Author : Andy Mee

It would be easy to say that they had disappeared, but that wasn’t quite true. What was once a row of Victorian terraced houses still lingered in the cold swirling air, now just a choking dust, like a visible air-borne virus. An hour before sunrise, as she trudged through the dusty remnants of the quarter, Eve impulsively guarded her eyes from the waltzing smoke and dust circling above. She couldn’t re-route. She’d be late.

This wasn’t an excuse to miss Lockdown. According to them, these bombings hadn’t happened.

Eve looked up at the star-poked violet-plum sky. In the eastern corner of the night sky a reddish-purple haze was spreading into the darkness above.

Lockdown had begun, she’d have to hurry. She gazed to the heavens and felt a slither of fear run the length of her spine as the stars started to disappear.

She remembered the clouds. At least, she thought she did. They had gone when she was very young. Yet, even now, she still pictured them, still drew their individual white shapes in her mind. No two the same. Not like them.

Her pale grey standard issue overalls were now a heavy brown of incinerated brickwork and slate. Maybe she’d stand out a little in the Vault.

If you listened carefully, you could still hear the elders whisper of ‘rain’, tales pouring from their mouths; storms of a time before. Echoes of an age before the sun burned away the clouds. They saw it coming, but they let it happen. That’s what they couldn’t understand.

The elders still talked of the colours of dawn, the star-poked violet-plum sky, a million shades, oranges, reds, purples – dawn’s tapestry. Nowadays they waited for the blackness of safety. She believed they missed colours the most.

Eve finally arrived at the checkpoint, seven minutes after Lockdown, fifty three minutes before sunrise. It was folly that she would beat herself up about later as she slept through the day.
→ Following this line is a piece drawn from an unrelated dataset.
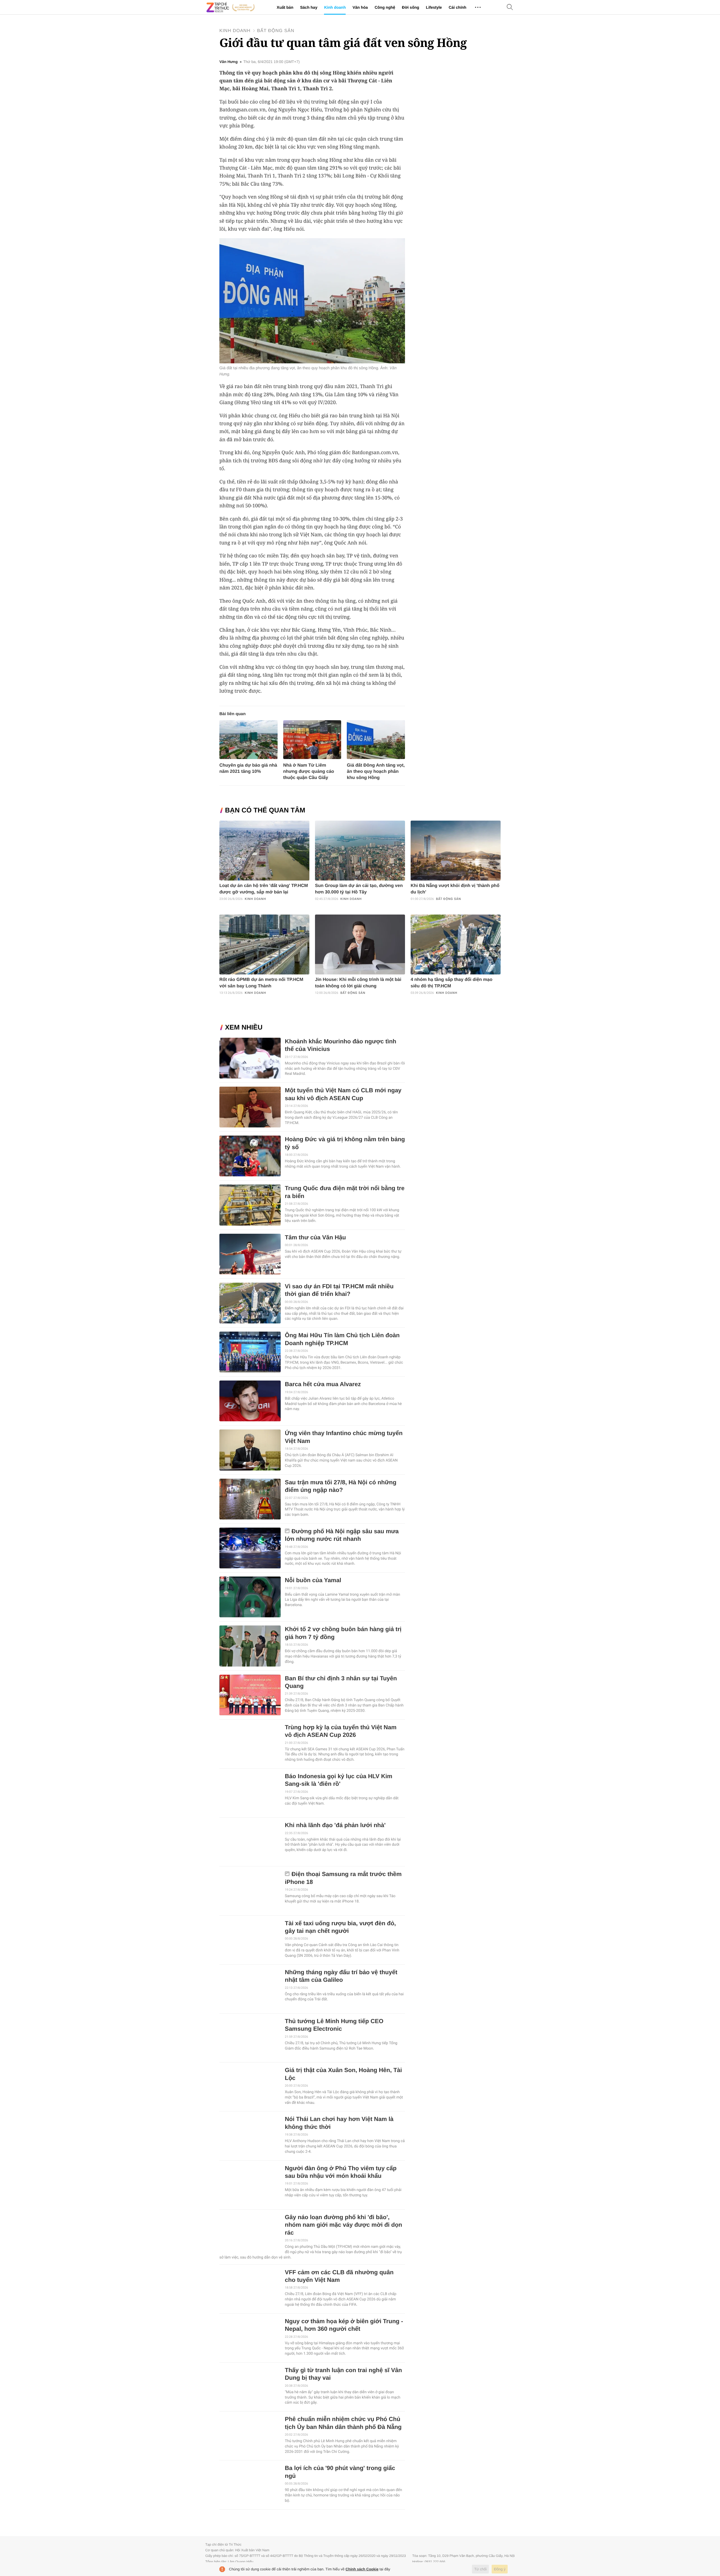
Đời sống (410, 7)
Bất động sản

She handed her pass to the guard.

She noticed (or perhaps it was just her over-active imagination) a different expression in his face today. What was in it exactly, she couldn’t tell. Anger? Disappointment? Relief? She was, after all, later than usual. His face soon fell back to default: blank, glazed. The black-metal gun was placed back into its holster to rest, while they went through the daily routine: her spreading, him scanning. The hand-held detector ran over her rigid body but, obviously, remained mute. She knew the rules. He detected the chip in her left forearm, opened the gate, and she entered.

The darkness swallowed her as the warmth of the coming day wafted into the open wound of the vault’s concrete tunnels.